E embora eu me sinta muito sozinha nesse dilema interno, muito angustiada sem saber qual é o meu novo lugar no mundo, e essa angústia gere muita solidão, sei que não estou sozinha. Existe um sem número de mulheres passando por isso também, muitas de maneira muito semelhante.
Aquele trecho que transcrevi lá em cima está em um artigo científico publicado em 2006 por um pessoal da USP. Foi também nesse artigo que encontrei esse outro trecho:
“Ao dar conta do nascimento do bebê, a mulher passa a apropriar-se da nova situação e conscientiza-se de que o bebê é totalmente dependente dela. Assim sendo abre mão de tudo conforme pode-se perceber em algumas falas que compõe a categoria assumindo responsabilidade pelo bebê:Se eu precisar acordar dez vezes à noite, eu acordo. A gente supera o cansaço, pois é uma coisa muito forte. Tudo fica em segundo plano. Meu mestrado vai ficar para a hora que der. Agora, ele é minhaprioridade. Então, tudo na vida fica em segundo plano … (Luiza)”
Luiza sente o que eu sinto.
E o que muitas outras mulheres sentem.
Luiza não precisa explicar porquê o mestrado dela vai ficar pra outra hora, em segundo plano, porque eu entendo muito bem o que ela quer dizer e o que ela está sentindo. Mas muitas mulheres no mundo voltam a trabalhar quando o bebê é muito pequeninho ainda, como a minha filha. Muitas fazem isso. Eu sou uma mulher como elas, portanto devo fazer isso também.
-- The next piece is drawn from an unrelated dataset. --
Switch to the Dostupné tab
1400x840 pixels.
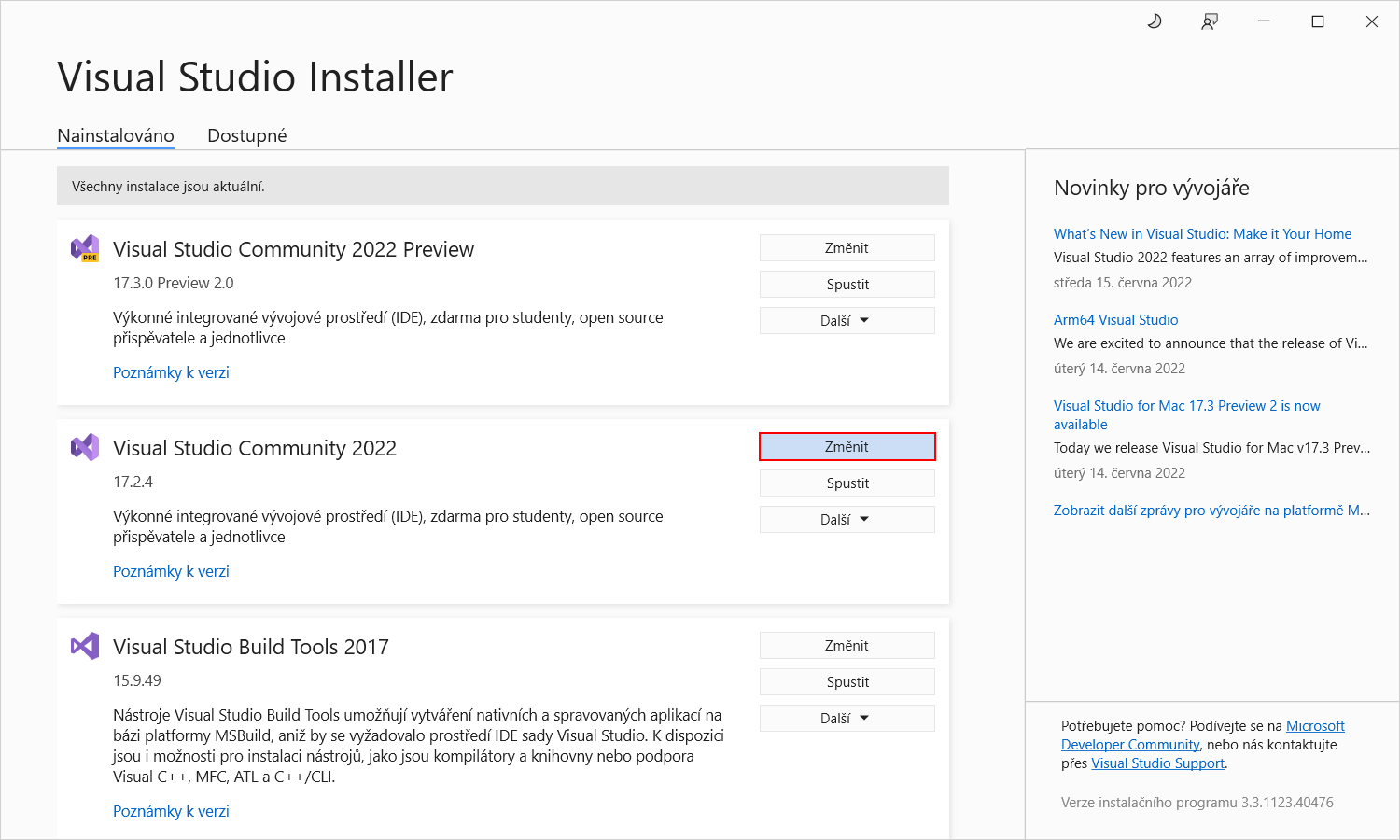point(247,135)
Calma, muita calma nessa hora.
Não. Eu não consigo fazer. Afinal, todas somos diferentes, não?
Nesse momento, eu não vou conseguir colocá-la numa creche. Ela tem 5 meses e precisa de mim. E o mundo está precisando de pessoas que cuidem mais atentamente e presencialmente de seus filhos. Respeito todas as mulheres do mundo que conseguem voltar à vida de antes, respeito muito. Sei que não é nada fácil. Mas eu não estou conseguindo fazer isso…
Depois que amamento minha filha, eu a levanto e ela tomba no meu ombro direito, desmaiadinha e entorpecida pelo leite. Deita a cabecinha no meu ombro, eu afasto a cabeça e, com o canto do olho, fico olhando para ela ali, entregue. E é exatamente nessa hora que eu começo a desconfiar de qual é o meu novo lugar no mundo. E até sei quem está nele…
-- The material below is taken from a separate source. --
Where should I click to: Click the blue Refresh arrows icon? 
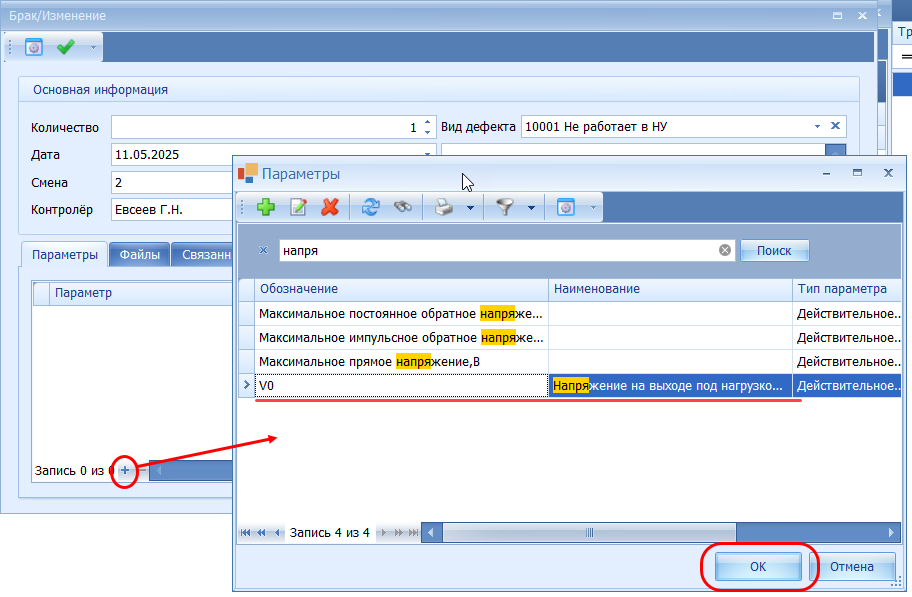(x=370, y=207)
Como o próprio texto lá em cima disse, estou muito desorganizada internamente, muitos papéis e vínculos que assumi antes foram quebrados e, às vezes, fico mesmo muito chateada por não saber mais qual é o meu nicho ecológico. Em crise mesmo. Estou passando por um ritual de transição e, também como o texto, estou reorganizando todos os papéis que integram o meu autoconceito de mulher. Mas, para mim, esse autoconceito de mulher está definitivamente ligado a estar com a minha filha. Se eu não puder estar com minha filha, então não quero estar.
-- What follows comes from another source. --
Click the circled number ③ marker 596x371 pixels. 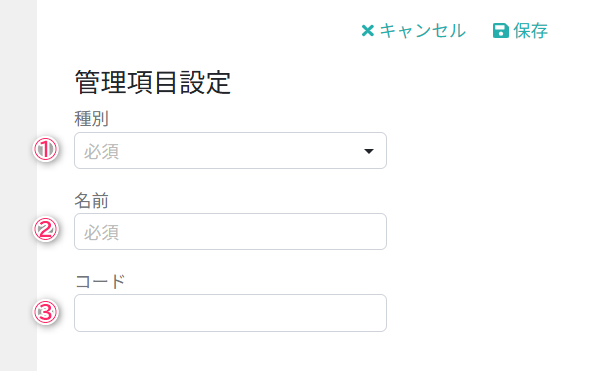click(46, 312)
Sim, estou na mais absoluta crise, mergulhada nela até o último fio do meu cabelo, agora novamente ondulado. Mas CRISE, em grego, significa um conjunto de situações de alguma coisa que está em mudança. Estar em crise significa que se está mudando de uma forma inédita, que ainda não havia sido mudada.
Infelizmente (ou não), não nasci em berço de ouro. E, felizmente, não saí por aí procurando marido rico. Então não posso agir enlouquecidamente.
Mas se tem uma coisa que sou é obstinada. E persistente. E, até, inteligente. Ou eu uso tudo isso em prol da minha qualidade de vida e da vida da minha família, ou eu pego essa porcaria de título e jogo no lixo.
Sim. Talvez eu vá sair da caixa. Mais uma vez…
Fácil não vai ser. Nem um pouco.
Mas quem disse que essa vida seria fácil?
Quem disse que é facilidade que eu busco?
Não serei a primeira.
Nem a última.
E aprendi faz bastante tempo a não temer a mudança.